These Balsams, by being long exposed to the heat of the sun, acquire such a consistence as to become solid. They then take another name, and are called Resins. Resins yield much less Essential Oil, when distilled, than Balsams do. Hence it follows, that Resins are to Balsams, what Balsams are to Essential Oils. All these effects are produced by the causes assigned above, and confirm the analogy we have established.
We have no other observations to make on this analysis of Turpentine, except that when Rosin is distilled in a retort with a naked fire, the operation must be carried on very slowly, and the fire duly governed: for the matter is apt to swell, and to rise in substance into the receiver, without being at all decomposed. In order to avoid this inconvenience, it is adviseable to make use of a long-bodied retort, such as is known by the name of the English Retort.
If you stop the distillation of Rosin about mid-way, or when the Oil that comes over begins to grow thick, you may, by changing the receiver, keep the first Oil apart: it is pretty fluid, and of a middle nature between the æthereal Oil, obtained with the heat of boiling water, and the last thick Oil, that doth not rise till towards the end of the distillation.

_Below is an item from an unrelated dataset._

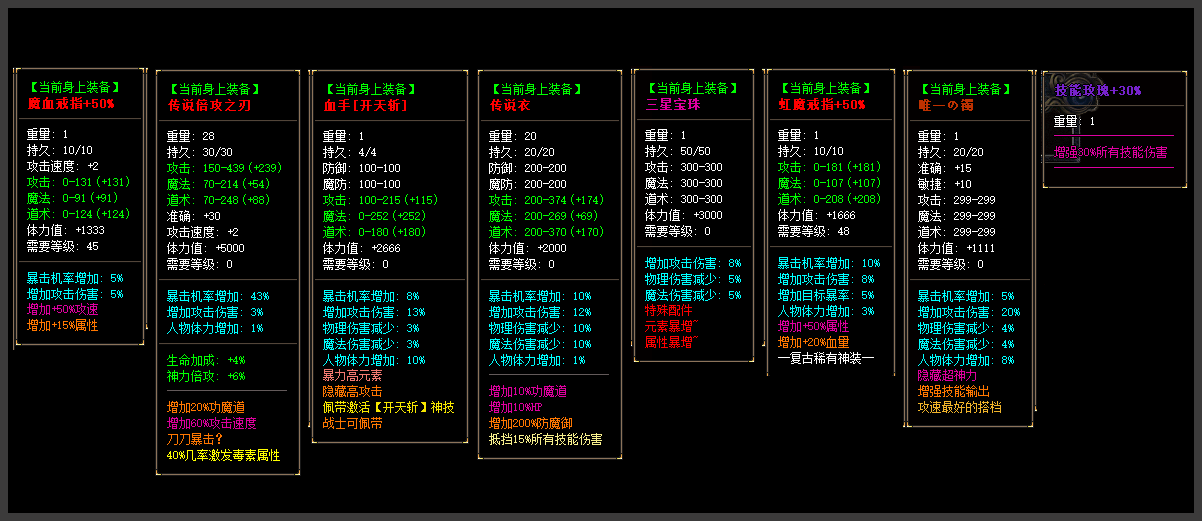The image size is (1202, 521).
Task: Click the 增加+50%攻速 bonus line
Action: (x=63, y=309)
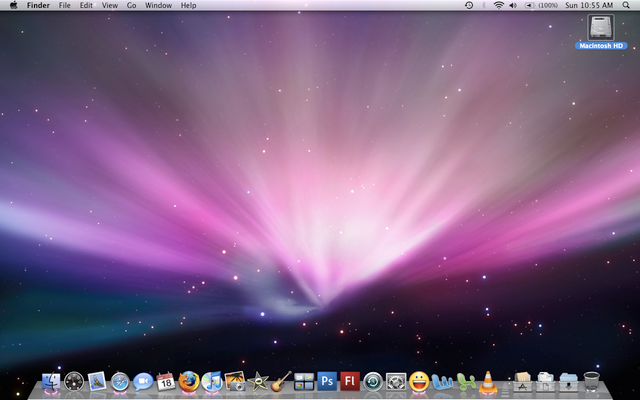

This last thick Oil is that which Mr. Homberg fired with concentrated Oil of Vitriol.
If we examine the matter contained in the retort, when the distillation is thus stopped short, it appears, when cold, in the form of a solid substance, almost perfectly diaphanous, of a deep reddish-yellow colour, and friable: It is known by the name of Colophony.
This analysis of boiled Turpentine, is a specimen of the analysis of almost all other resins; so that what hath been said on this occasion is in a manner general, and applicable to other decompositions of the same kind. We shall now proceed to examine some other oily matters, which exhibit peculiar phenomena, and do not come under the general rules.
PROCESS II.
The Analysis of Resins: instanced in Benjamin: The Flowers and Oil of Benjamin.
Into a pretty deep earthen pot, having a border or rim round its mouth, put the Benjamin you intend to analyze. Cover the pot with a large conical cap of very thick white paper, and tye it on under the rim. Set your pot in a sand-bath, and warm it gently till the Benjamin melt. Continue the heat in this degree for an hour and half. Then untie the paper cap and take it off, shaking it as little as possible. You will find all the inside of the cap covered with a great quantity of beautiful, white, shining Flowers, in the form of little needles. Brush them off gently with a feather, put them into a bottle, and stop it close.
As soon as you take off the first cap, cover your pot immediately with a second like the former. In this manner go on till you perceive the Flowers begin to grow yellowish; and then it is proper to desist.